Extracto original>
Se muestra pertinaz el facherío patrio en su insistencia de que el Valle de los Caídos es, además de una obra artística e histórica encomiable, un monumento que rinde tributo a los muertos en ambos bandos y un símbolo de la reconciliación nacional. No es nada nuevo, pero no deja de provocar indignación al que tenga la menor sensibilidad verdaderamente democrática. Y no es que el suscribe tenga la menor confianza en el parlamentarismo como garante de un auténtico avance social, pero un país incapaz de reconocer su propia historia de libertades y refundar la democracia en base a ella no puede ir a ninguna parte. Y es que negar que la obra de Juan de Ávalos es, principalmente, una loa a los que aplastaron al otro bando en la guerra civil, y un lugar donde rinden tributo individuos con el brazo extendido, es síntoma de gente muy reccionaria, muy malintencionada o muy ignorante (o las tres cosas). La argumentación de la supuesta reconciliación no es más que una extensión del discurso franquista, que tuvo su continuidad en esa farsa llamada Transición con la muy rentable máscara de la pseudodemocracia; había que promover la amnesia colectiva y mejorar algunas cosas para que lo importante, que suele ser lo económico a pesar de tanto patriotismo, siguiera igual que en la dictadura.
No puede sorprender toda esta retórica neofranquista con el actual auge de la extrema derecha y con la erección reciente de otros monumentos, como ese engendro filofascista que homenajea a la Legión española y que han tenido la poca vergüenza de hacerlo con un uniforme de los orígenes de ese cuerpo expedicionario de historial sangriento, que tantas alegrías dio a Franco para su victoria final en el conflicto. Un supuesto historiador afirmó recientemente que si alguien le molestaba la estatua del legionario, mientras no le producía rechazo la de Largo Caballero, es que tenía un verdadero problema con la democracia. ¿Esta gente se cree de verdad su discurso o solo les guía la más repulsiva iniquidad para distorsionar el imaginario colectivo? Podemos discutir extensamente sobre la figura de Largo, pero el monumento no loa las ideas del llamado «Lenin» español, que no comparto, sino a uno de los líderes políticos que defendieron la democracia y las libertades más elementales frente a aquellos que las agredían. Entre los que se alzaron contra la República, amigos y correligionarios del inefable Millán Astray, admirador del fascismo, fundador de la Legión.

Datos del ejercicio>

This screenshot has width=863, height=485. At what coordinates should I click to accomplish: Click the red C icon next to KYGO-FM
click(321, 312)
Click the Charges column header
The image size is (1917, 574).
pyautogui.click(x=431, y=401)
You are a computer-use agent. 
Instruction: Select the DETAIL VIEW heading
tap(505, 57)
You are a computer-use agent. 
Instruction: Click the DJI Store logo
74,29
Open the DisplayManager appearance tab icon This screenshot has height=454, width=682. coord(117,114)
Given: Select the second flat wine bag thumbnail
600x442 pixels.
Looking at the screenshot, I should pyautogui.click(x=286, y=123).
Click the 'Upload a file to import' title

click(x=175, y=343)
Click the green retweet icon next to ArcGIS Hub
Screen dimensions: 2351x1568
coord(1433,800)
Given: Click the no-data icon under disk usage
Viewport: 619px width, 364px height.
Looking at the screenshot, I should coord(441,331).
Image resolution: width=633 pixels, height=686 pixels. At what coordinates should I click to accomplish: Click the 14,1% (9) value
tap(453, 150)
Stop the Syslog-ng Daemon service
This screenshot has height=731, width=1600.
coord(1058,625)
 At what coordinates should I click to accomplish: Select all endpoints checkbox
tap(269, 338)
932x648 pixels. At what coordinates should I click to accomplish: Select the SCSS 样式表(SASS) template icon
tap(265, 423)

Lista de actividades>
[1] Según el artículo sobre el Valle de los Caídos, ¿quién fundó la Legión?
[2] Escribe, por favor, la continuación del artículo sobre el Valle de los Caídos a partir de su última frase.

Respuestas dadas>
[1] Millán Astray.

[2]
Y, como creo que ya he afirmado en otras ocasiones, no soy nada amigo de símbolos, artísticos o no, en el siempre controvertido campo político. Tampoco lo soy de banderas, himnos o uniformes, que son los que acaban enfrentado a la humanidad, corriendo a menudo ríos de sangre en nombre de esa aberración mistificadora que a veces denominan patriotismo. Y es muy posible que las personas, por lo general, necesiten símbolos, una identidad más o menos colectiva e incluso mitos, pero si eso hay que aceptarlo, construyámoslos en nombre de eso tan bello que es la fraternidad universal. Y los únicos que creo que no han sacrificado dicho ideal, tal vez por su renuncia a construir nuevas formas de poder, son los libertarios; esos mismos que fueron aplastados manu militari en la llamada Guerra Civil Española, que siempre definiremos mejor como un conflicto social. Podemos describir lo que algunos se empeñan en llamar enfrentamiento entre hermanos de muchas formas; como antesala de la Segunda Guerra Mundial o como lucha de la democracia contra el fascismo, entre otras, todas seguramente no completamente satisfactorias. A mí me gusta hacerlo, aceptando el horror de lo que supone una guerra, como la de la defensa frente a la reacción, de aquellos que deseaban la emancipación social frente a los que querían construir nuevas formas de dominación. Esa reacción, desgraciadamente, sigue muy viva y ha impuesto su discurso entre gran parte de la población y es que lo de este inefable país es de una distorsión histórica y moral, que clama al cielo.